• **Fragmento de la página**:
==============================

ERRÁTICO Y MERCURIAL
En efecto, Peter Sellers no iba al plató si su horóscopo le decía cosas desfavorables. “Estaba loco, certificadamente loco”, sostuvo Blake Edwards, su director en toda la saga de “La pantera rosa”. “Solía hablar con su madre muerta y llevaba un santuario portátil a donde iba. También me llamaba a cualquier hora de la noche para decirme que no me preocupara por la escena que íbamos a rodar al día siguiente porque Dios le había dicho cómo debería actuar. Y cuando llegaba la hora de filmar, Sellers estaba sin ninguna preparación. Teníamos que borrar su parte y reemplazarla por un doble. Más de una vez tuve que decirle que, en el futuro, le diga a Dios que se mantenga alejado del mundo del espectáculo”.

==============================

• **Bloque de datos**:
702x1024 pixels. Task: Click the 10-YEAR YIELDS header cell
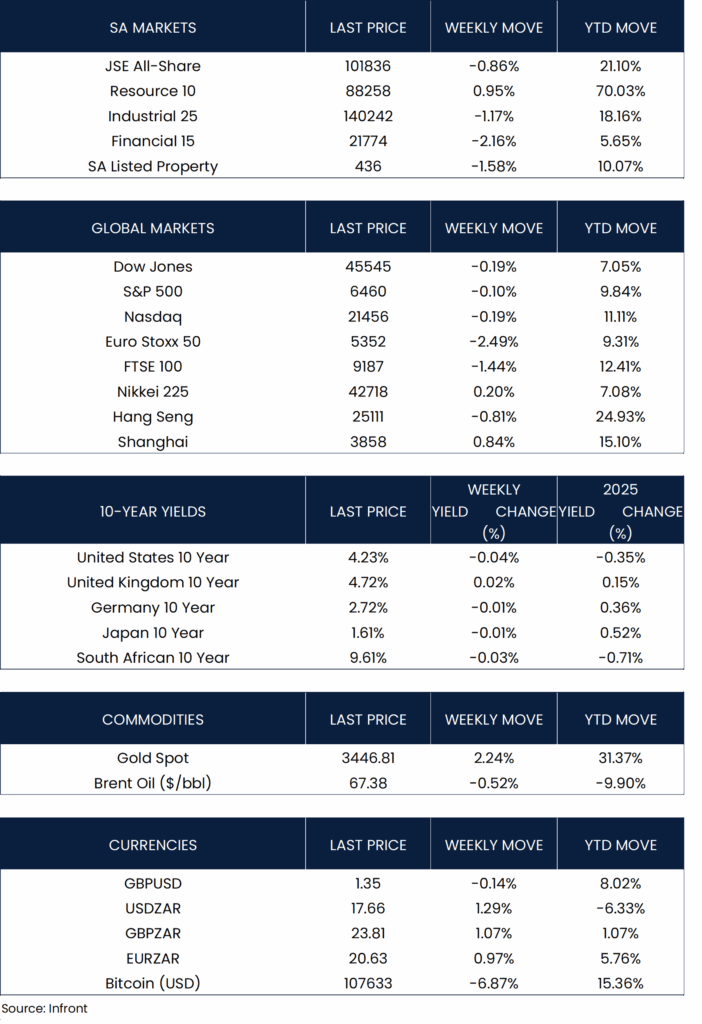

==============================

• **Qué debes hacer**: ¿Cómo se traduce al inglés la frase «Y cuando llegaba la hora de filmar, Sellers estaba sin ninguna preparación.», tomada del fragmento sobre Peter Sellers?

• **Solución de la tarea**: And when it was time to film, Sellers was completely unprepared.